[Pixel coordinate grounding data]
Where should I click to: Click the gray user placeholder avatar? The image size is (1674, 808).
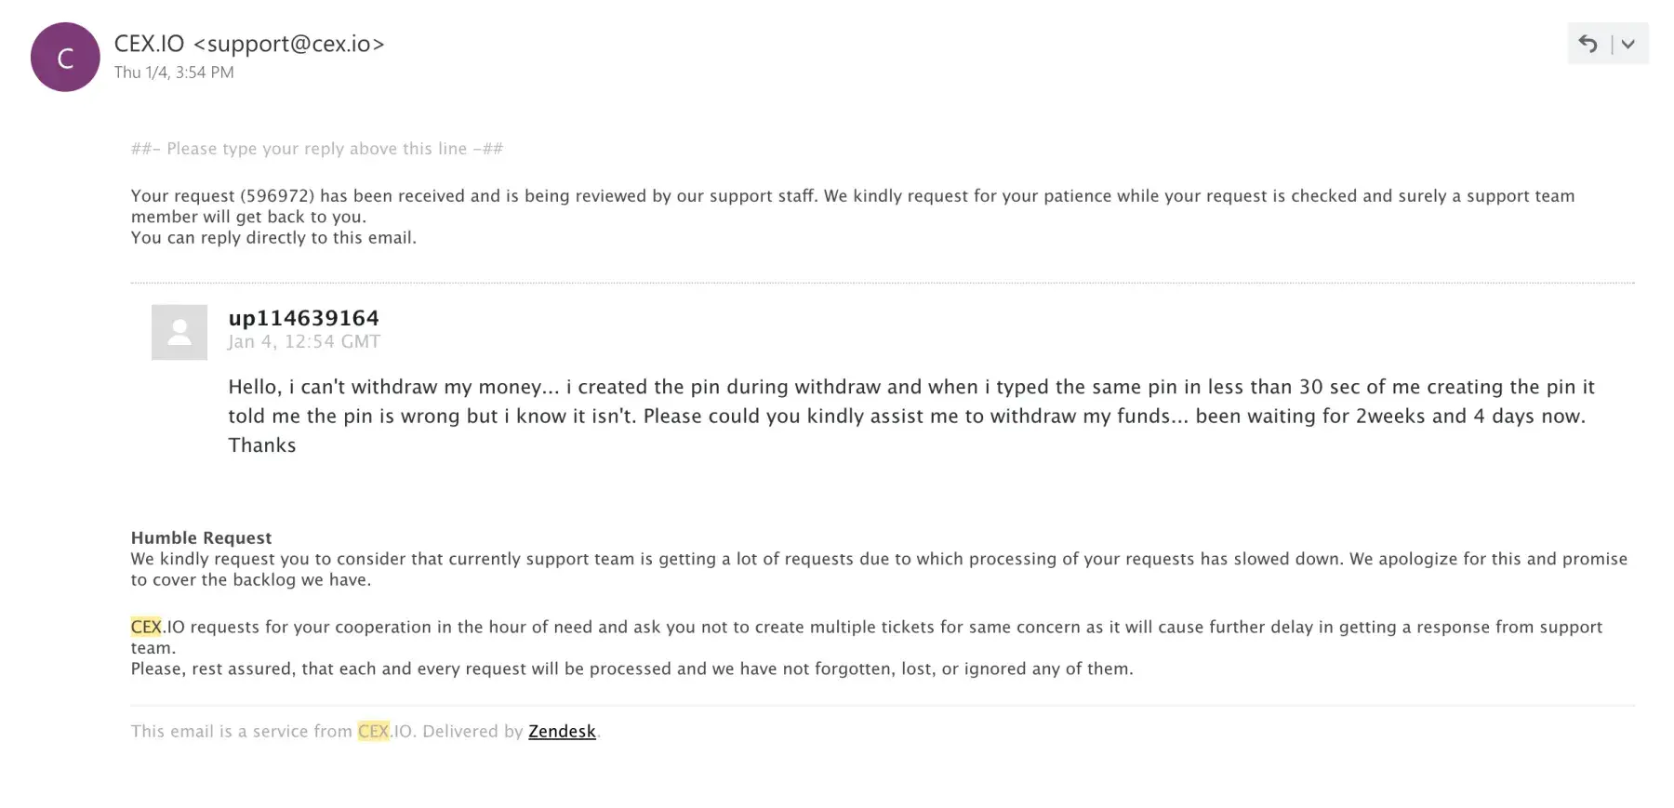tap(179, 332)
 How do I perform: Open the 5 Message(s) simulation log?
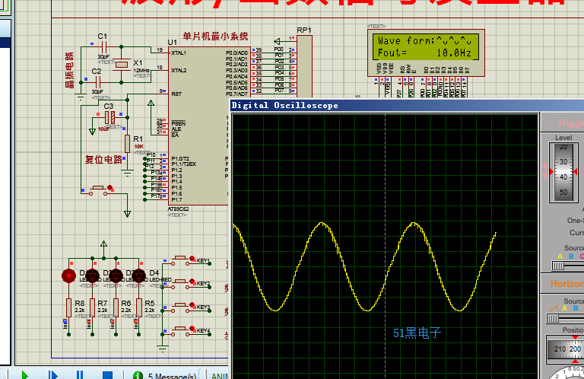(x=166, y=375)
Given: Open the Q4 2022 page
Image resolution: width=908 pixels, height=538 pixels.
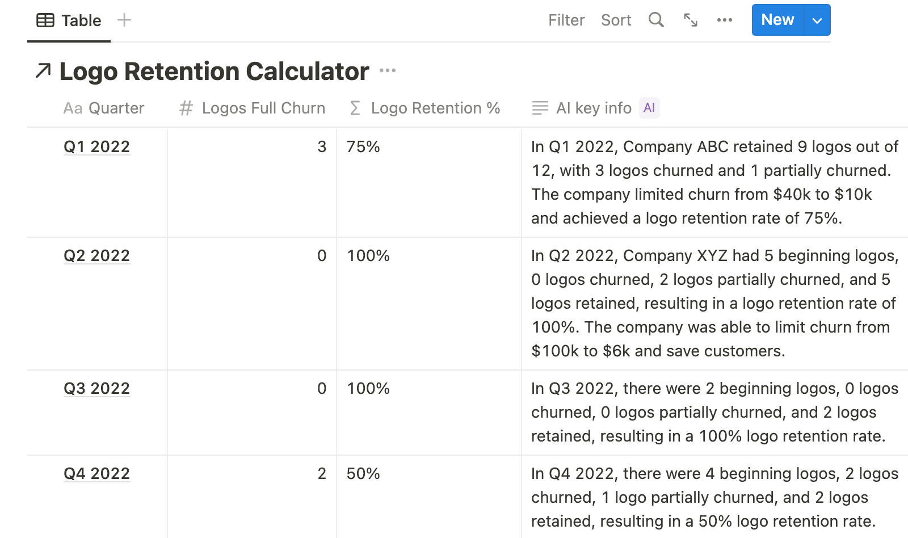Looking at the screenshot, I should (x=96, y=473).
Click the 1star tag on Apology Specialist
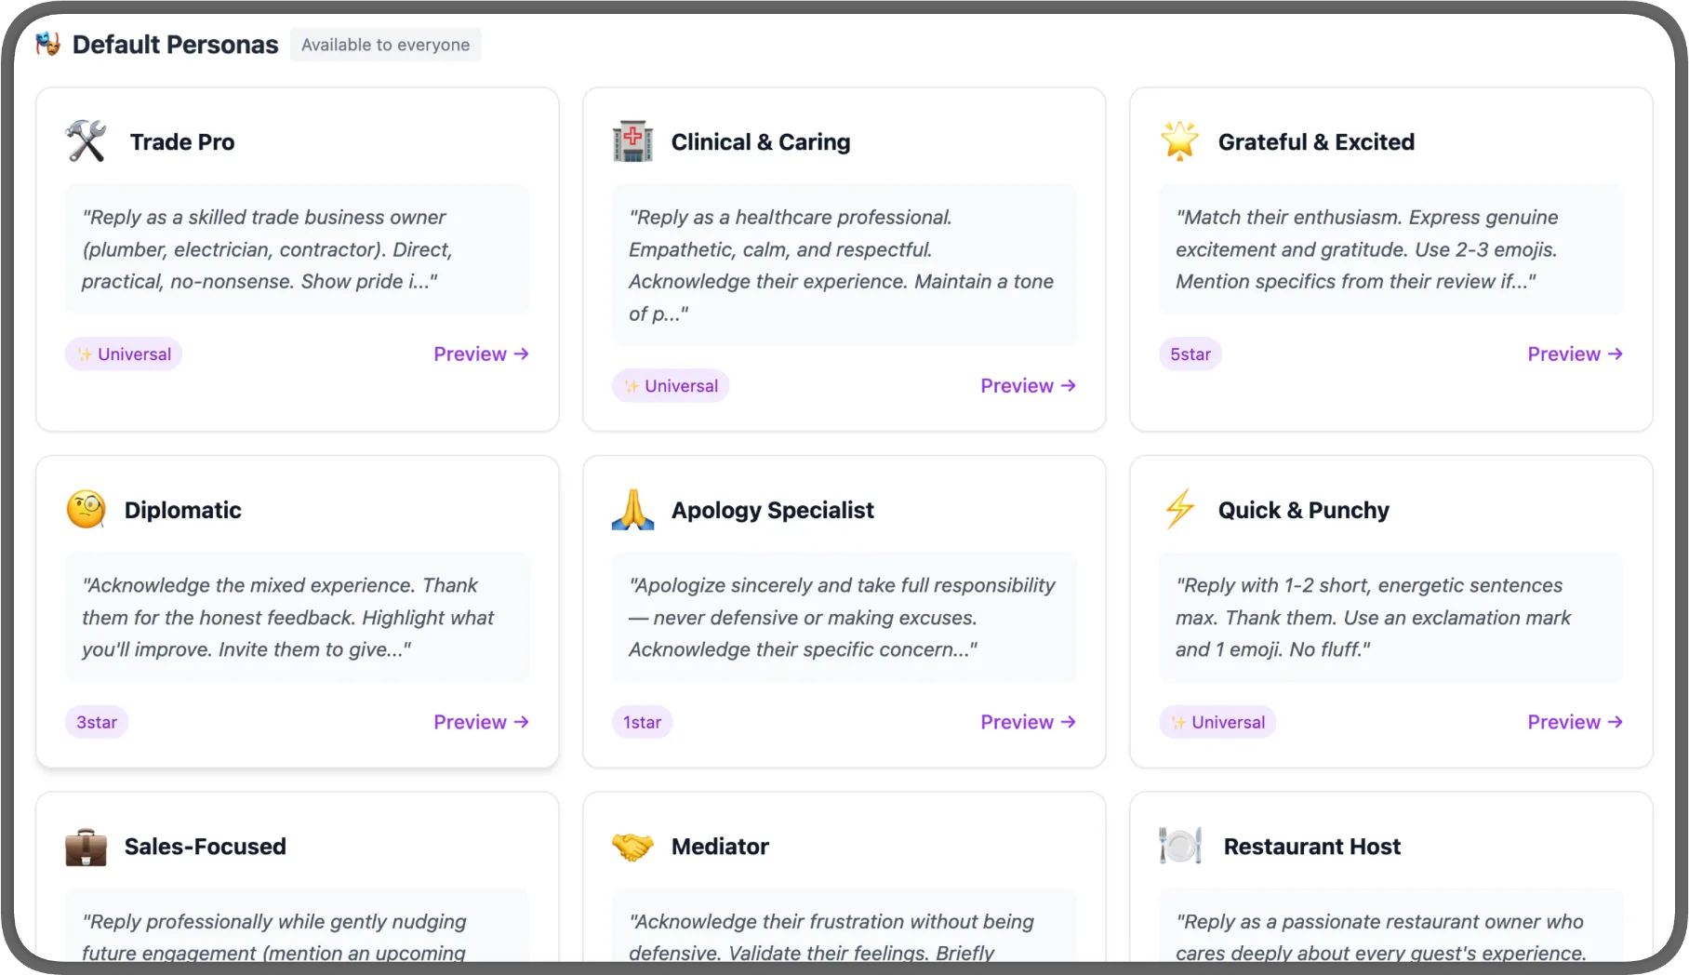The image size is (1689, 975). click(x=642, y=723)
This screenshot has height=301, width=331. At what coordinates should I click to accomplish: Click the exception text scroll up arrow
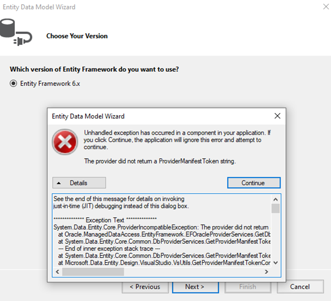[x=275, y=199]
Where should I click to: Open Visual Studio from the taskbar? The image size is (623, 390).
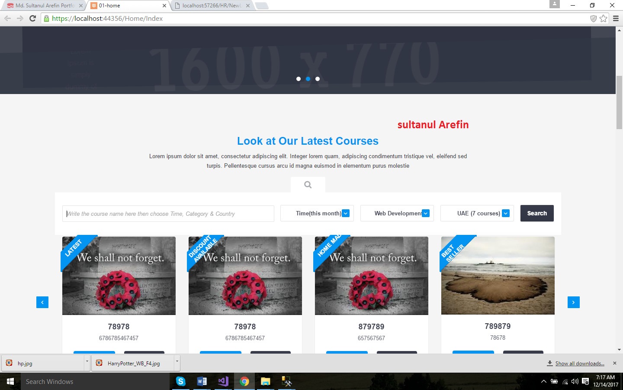tap(223, 381)
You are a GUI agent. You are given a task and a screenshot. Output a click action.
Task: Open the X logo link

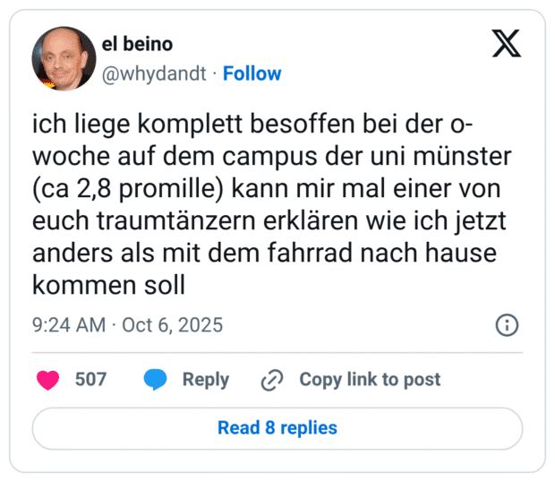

» Task details:
Please repeat all of the data exactly as it stands, leaving the pictures out.

» Problem solution:
Where should I click to: Click the gray user placeholder avatar? The image size is (1674, 808).
tap(179, 332)
 How do I perform: Open the 5 Message(s) simulation log?
(x=166, y=375)
Given: Open the Q4 2022 page
Image resolution: width=908 pixels, height=538 pixels.
Looking at the screenshot, I should (x=96, y=473).
Click the 1star tag on Apology Specialist
The image size is (1689, 975). click(x=642, y=723)
This screenshot has height=301, width=331. At what coordinates should I click to accomplish: Click the exception text scroll up arrow
[x=275, y=199]
Where should I click to: Open Visual Studio from the taskbar? The image size is (623, 390).
tap(223, 381)
You are a GUI agent. You are given a task and a screenshot. Output a click action.
Task: Open the X logo link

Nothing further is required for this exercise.